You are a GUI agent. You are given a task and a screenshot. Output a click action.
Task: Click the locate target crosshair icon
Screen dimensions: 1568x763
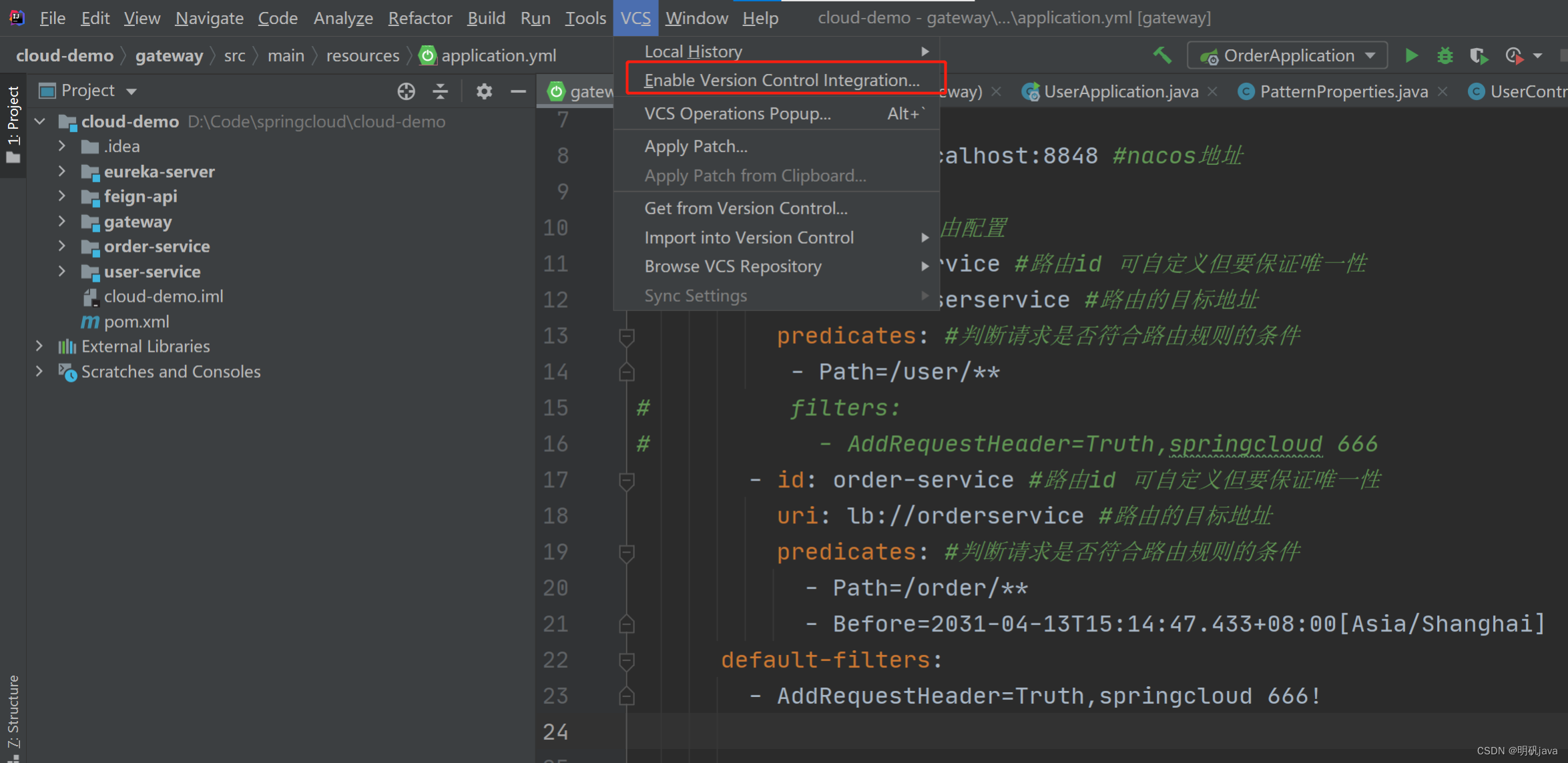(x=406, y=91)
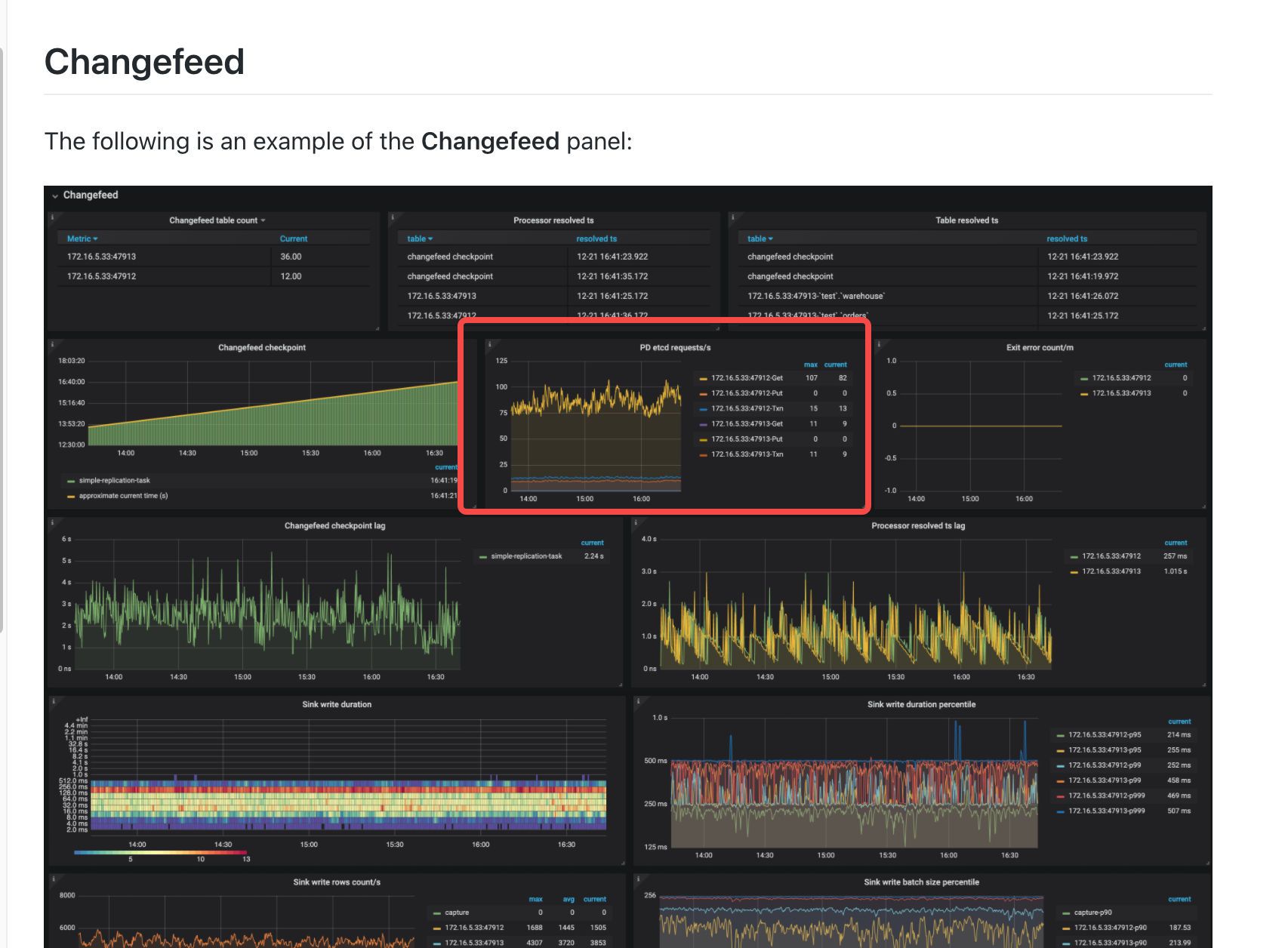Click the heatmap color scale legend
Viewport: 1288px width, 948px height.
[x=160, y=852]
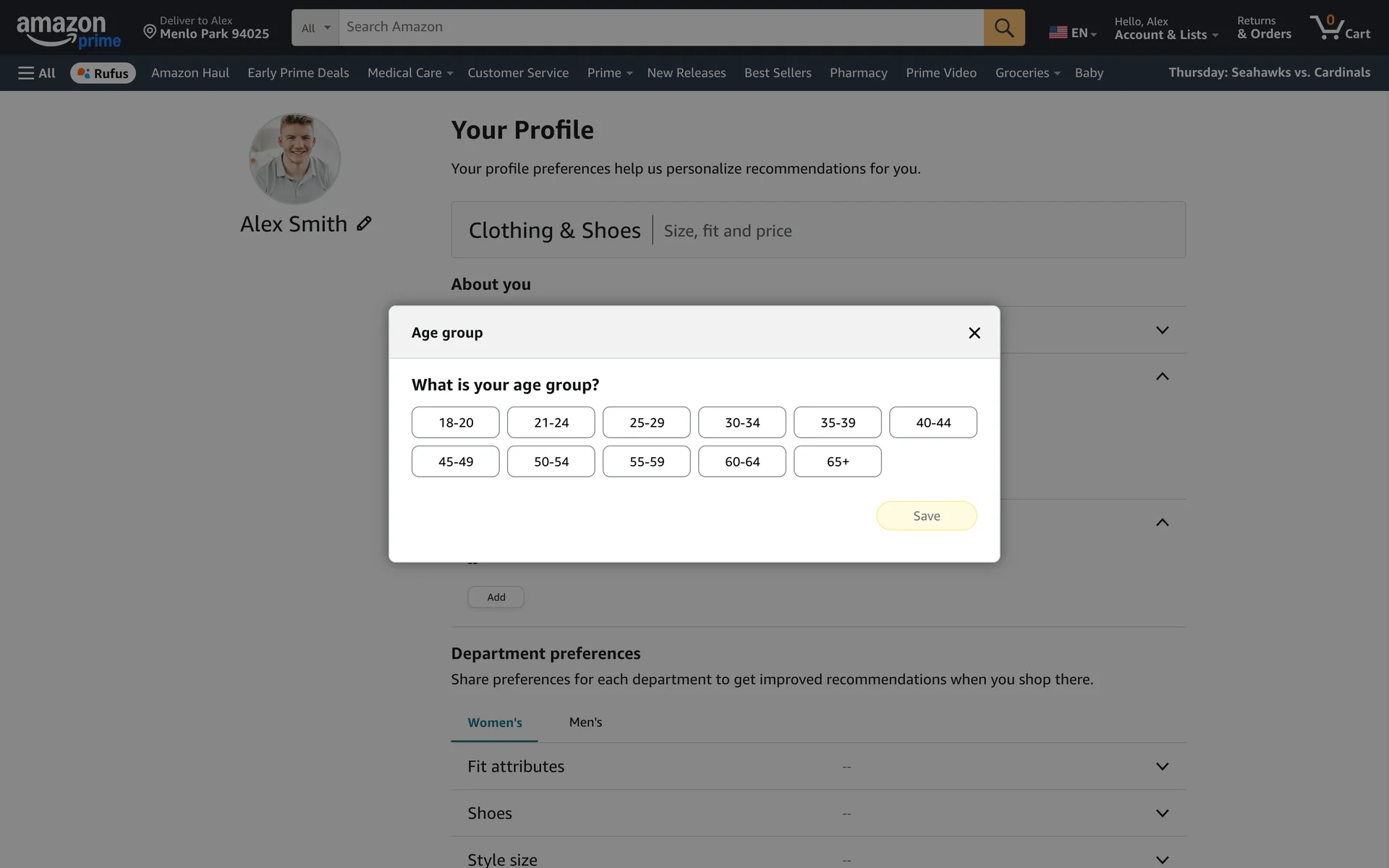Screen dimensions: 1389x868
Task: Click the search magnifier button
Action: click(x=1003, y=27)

######

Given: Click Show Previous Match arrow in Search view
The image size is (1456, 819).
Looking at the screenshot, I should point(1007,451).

######

**Task item:** Within the listing above, the range opens at the line with "You are a GUI" and closes at the line with "Task: Click the locate target crosshair icon". Reproduce exactly the lines of that range, including both ends.

**Expected output:**
You are a GUI agent. You are given a task and a screenshot. Output a click action.
Task: Click the locate target crosshair icon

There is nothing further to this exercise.